[Start of section]

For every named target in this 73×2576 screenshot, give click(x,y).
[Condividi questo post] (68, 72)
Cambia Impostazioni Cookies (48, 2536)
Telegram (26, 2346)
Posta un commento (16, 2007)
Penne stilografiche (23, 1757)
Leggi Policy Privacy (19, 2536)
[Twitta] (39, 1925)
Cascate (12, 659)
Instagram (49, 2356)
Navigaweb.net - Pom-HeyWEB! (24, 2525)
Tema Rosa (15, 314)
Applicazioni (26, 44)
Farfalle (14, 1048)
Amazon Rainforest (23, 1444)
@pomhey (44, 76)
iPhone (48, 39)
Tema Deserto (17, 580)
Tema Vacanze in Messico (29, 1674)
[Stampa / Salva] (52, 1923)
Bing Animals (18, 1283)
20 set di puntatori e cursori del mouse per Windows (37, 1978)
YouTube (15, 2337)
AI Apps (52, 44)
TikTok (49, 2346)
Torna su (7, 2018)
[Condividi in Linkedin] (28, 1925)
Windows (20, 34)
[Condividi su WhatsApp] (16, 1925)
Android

[End of section]

▶ _PROBLEM REQUIREMENTS_: Take the entries above and transcribe them exactly as they stand.

▶ _RESULT OF THIS EXERCISE_:
For every named target in this 73×2576 screenshot, give click(x,y).
[Condividi questo post] (68, 72)
Cambia Impostazioni Cookies (48, 2536)
Telegram (26, 2346)
Posta un commento (16, 2007)
Penne stilografiche (23, 1757)
Leggi Policy Privacy (19, 2536)
[Twitta] (39, 1925)
Cascate (12, 659)
Instagram (49, 2356)
Navigaweb.net - Pom-HeyWEB! (24, 2525)
Tema Rosa (15, 314)
Applicazioni (26, 44)
Farfalle (14, 1048)
Amazon Rainforest (23, 1444)
@pomhey (44, 76)
iPhone (48, 39)
Tema Deserto (17, 580)
Tema Vacanze in Messico (29, 1674)
[Stampa / Salva] (52, 1923)
Bing Animals (18, 1283)
20 set di puntatori e cursori del mouse per Windows (37, 1978)
YouTube (15, 2337)
AI Apps (52, 44)
TikTok (49, 2346)
Torna su (7, 2018)
[Condividi in Linkedin] (28, 1925)
Windows (20, 34)
[Condividi su WhatsApp] (16, 1925)
Android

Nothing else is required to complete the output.